Another limitation was that the study population included patients with various diseases. Given that another biomarker, such as procalcitonin, was extensively examined among patients with bacterial infection (31), the mortality of such population would be better predicted by procalcitonin rather than by IL-6 concentration. Although the small sample size precluded subgroup analyses, a disease-specific prediction model should be further examined.
Finally, the study did not collect data regarding long-term mortality or functional outcomes, including physical impairment and cognitive function, which may be more important than 28-day mortality among critically ill patients.

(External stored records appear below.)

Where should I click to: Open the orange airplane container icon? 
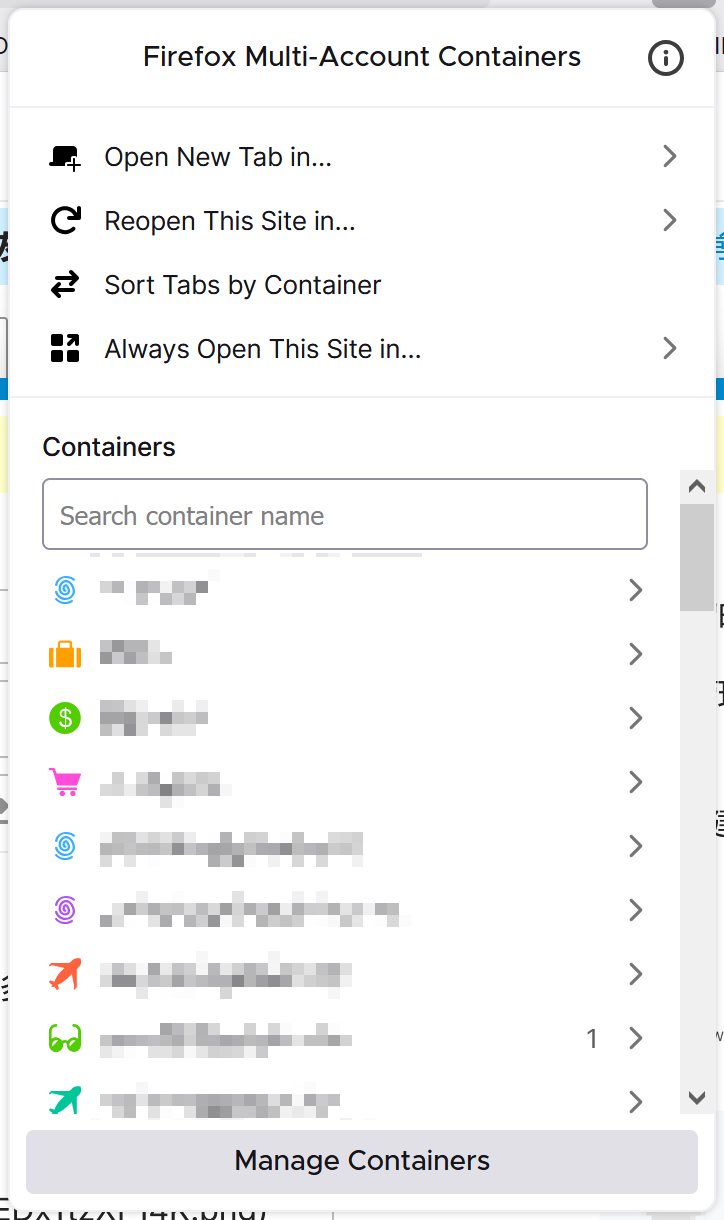click(65, 974)
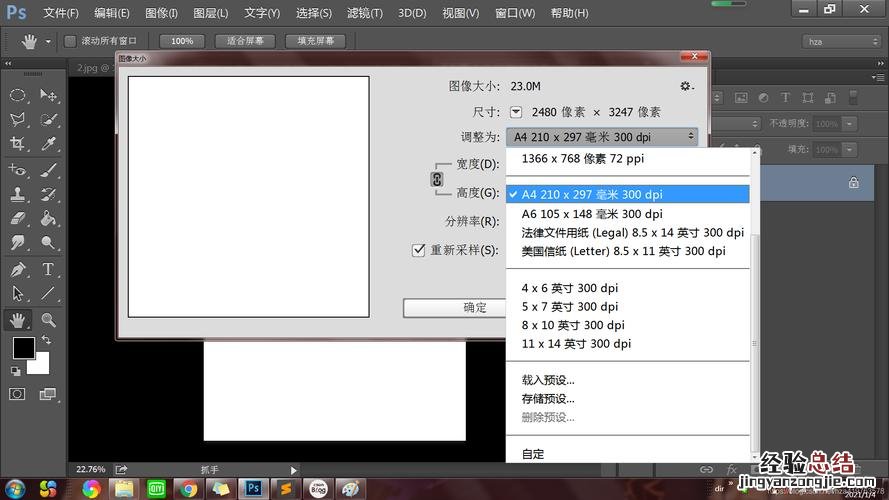Expand the 尺寸 units dropdown arrow
Image resolution: width=889 pixels, height=500 pixels.
pyautogui.click(x=516, y=112)
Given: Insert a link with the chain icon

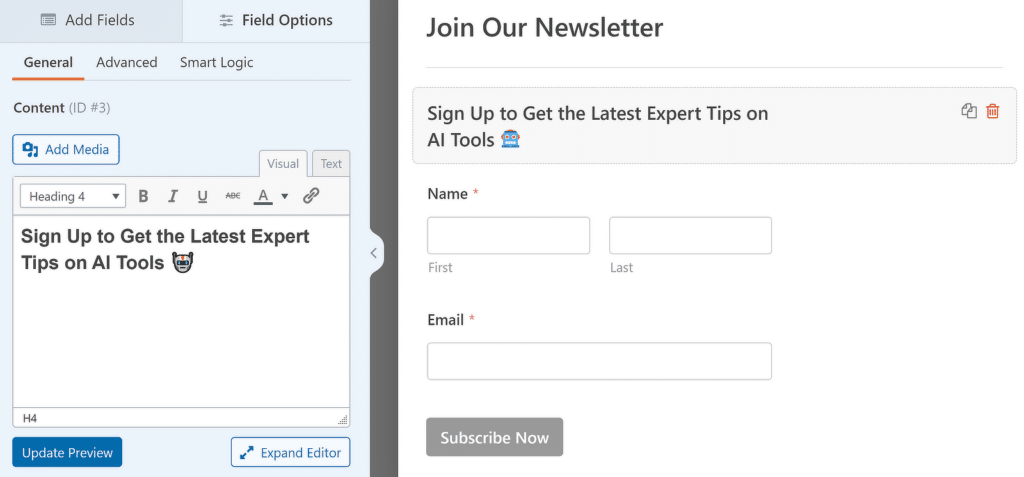Looking at the screenshot, I should pos(311,196).
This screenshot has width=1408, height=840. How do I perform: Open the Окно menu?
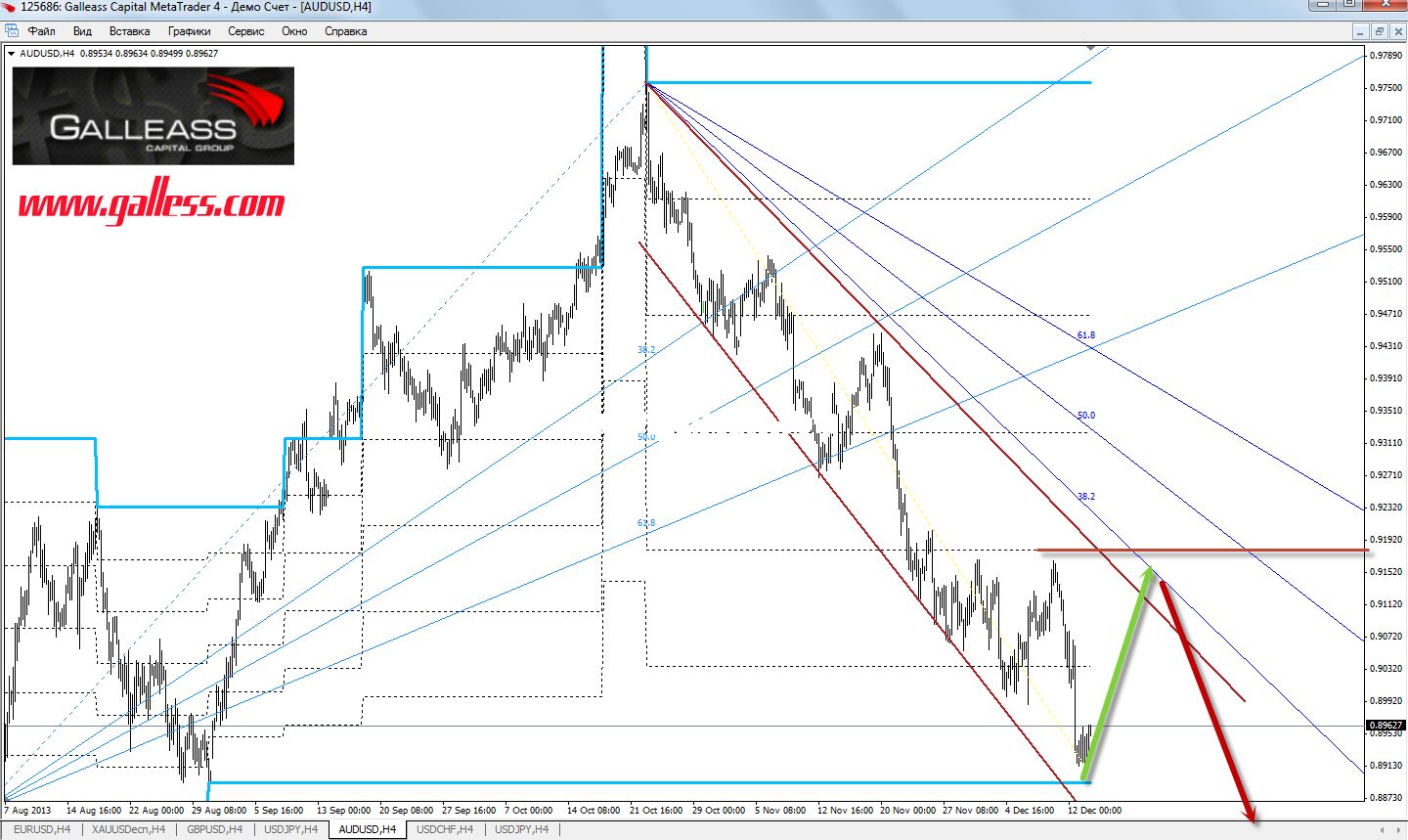[294, 31]
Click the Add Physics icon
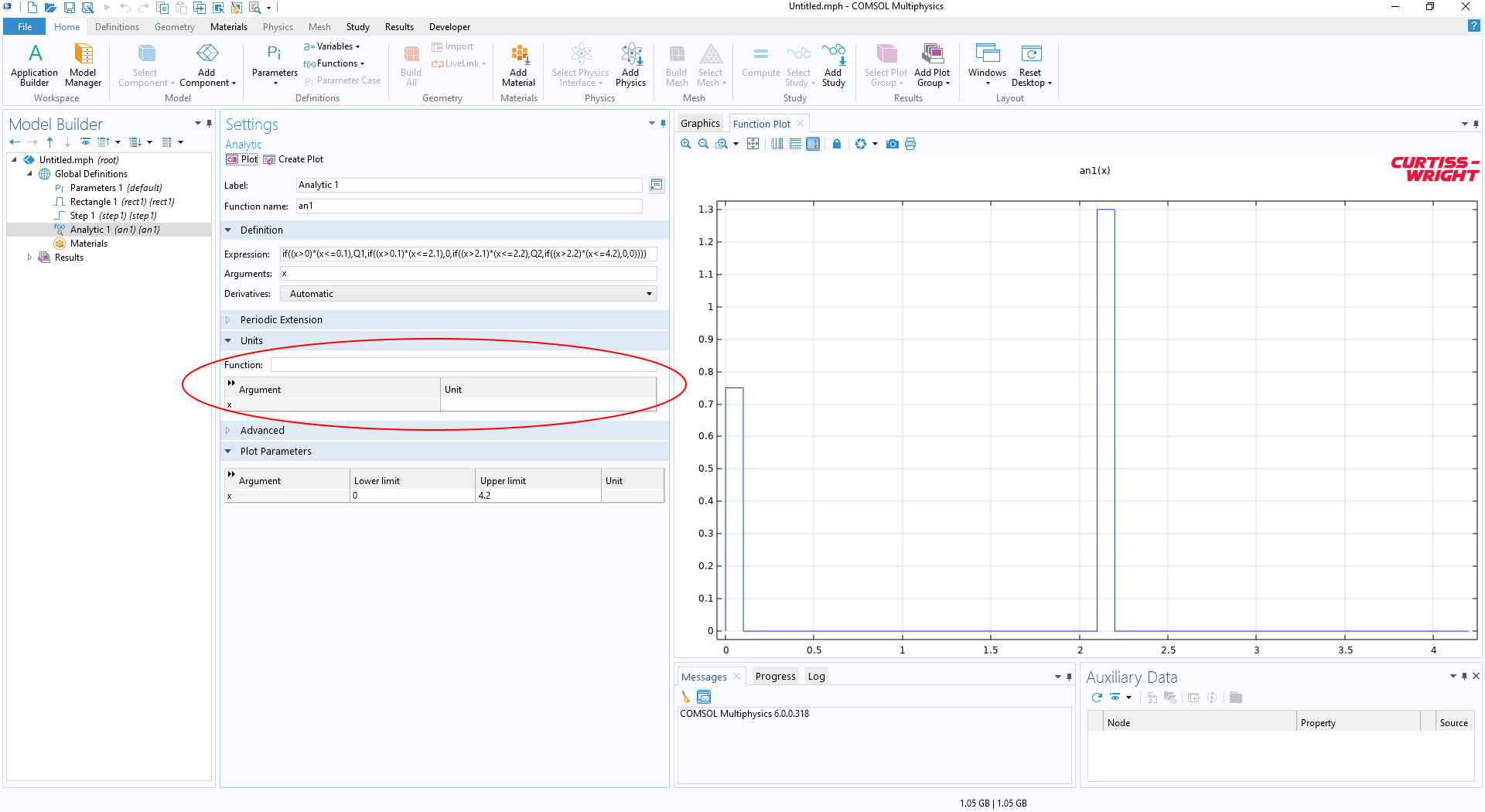 click(630, 65)
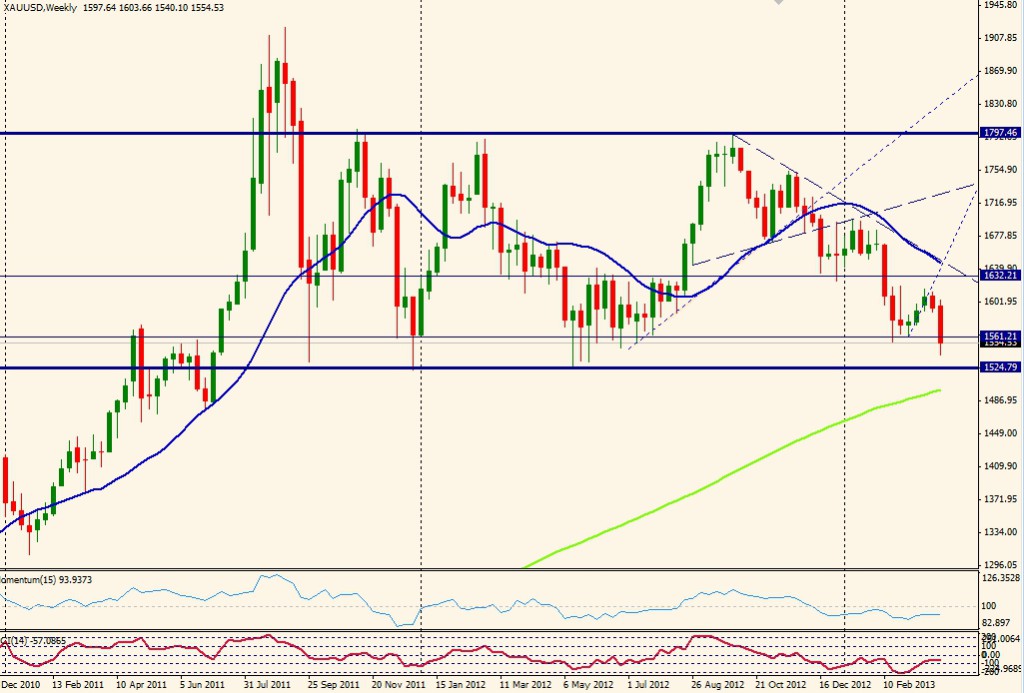Click the 13 Feb 2011 date label
Viewport: 1024px width, 693px height.
[78, 686]
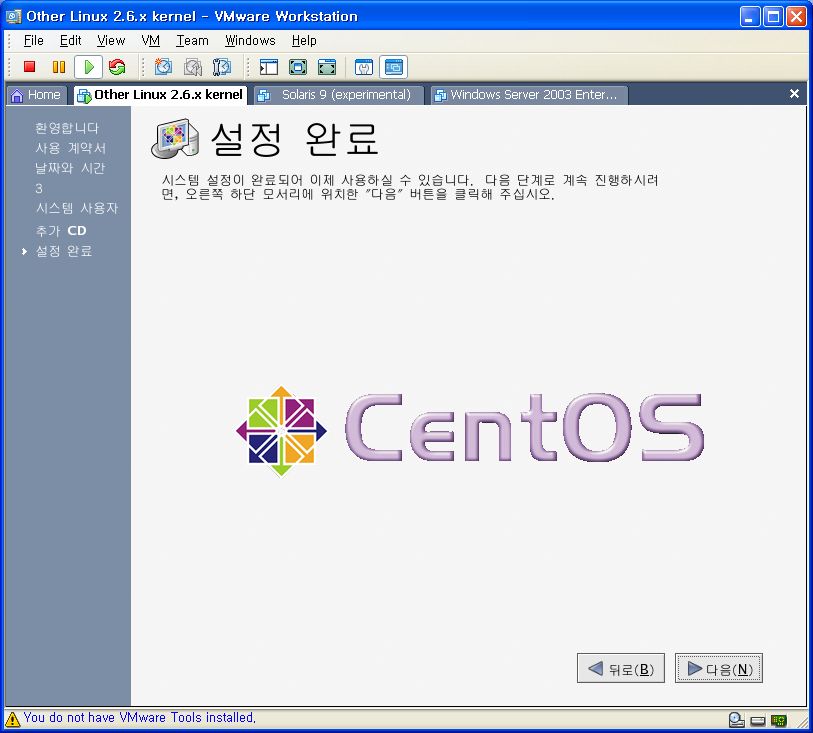The height and width of the screenshot is (733, 813).
Task: Toggle the sidebar view toolbar icon
Action: 268,67
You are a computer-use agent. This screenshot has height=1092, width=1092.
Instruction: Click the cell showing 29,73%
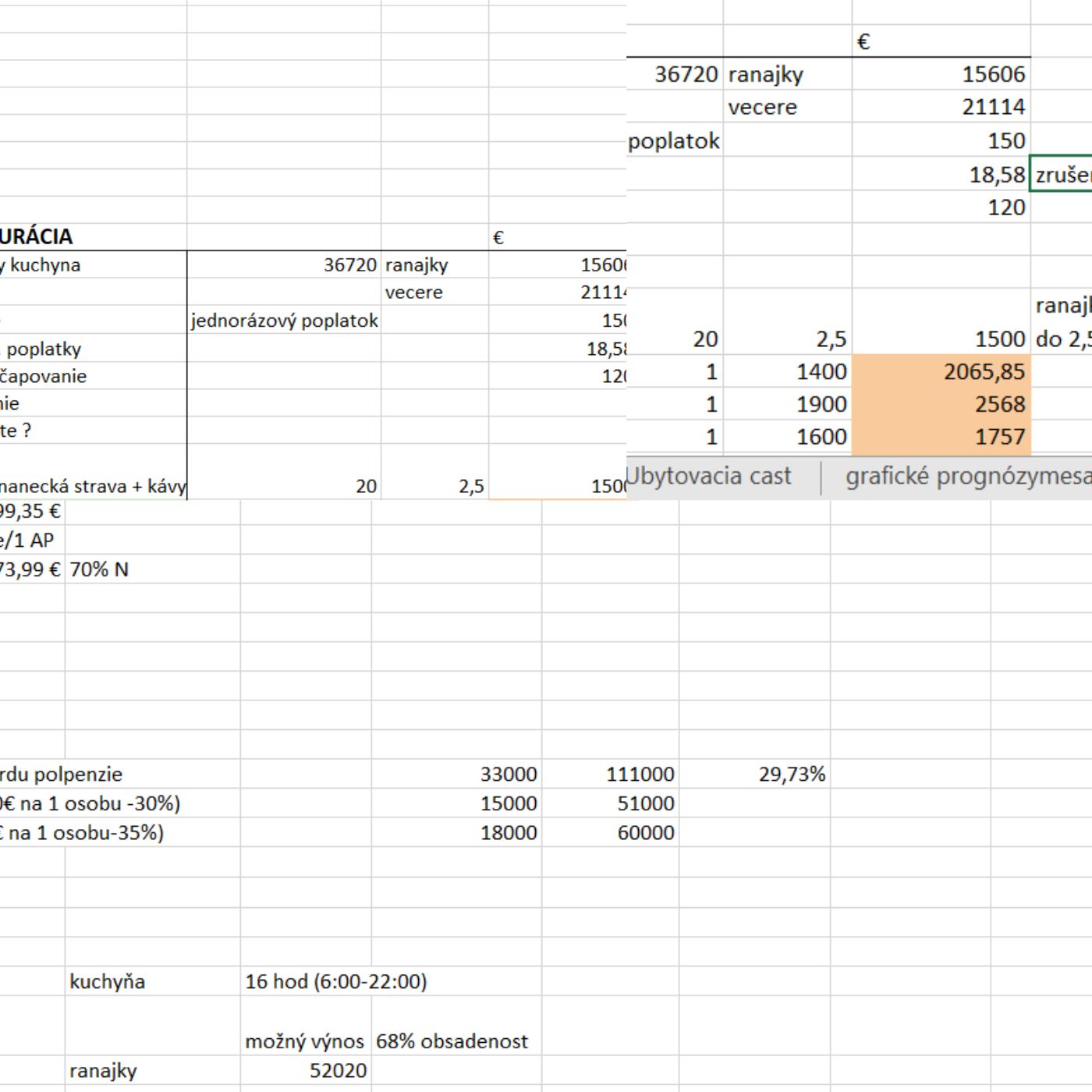coord(754,774)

Although the serum IL-6 concentration at day 3 was associated with length of ICU stay, further study on long-term and/or functional outcomes should be performed.
In this multicenter observational study, accuracy for 28-day mortality prediction was improved by adding serum IL-6 concentration to the SOFA score. Persistent high IL-6 concentration until 3 days after admission would predict longer ICU stay and higher probability of mortality at day 28. Further study is needed to develop a new scoring scale using both SOFA score and serum IL-6 concentrations.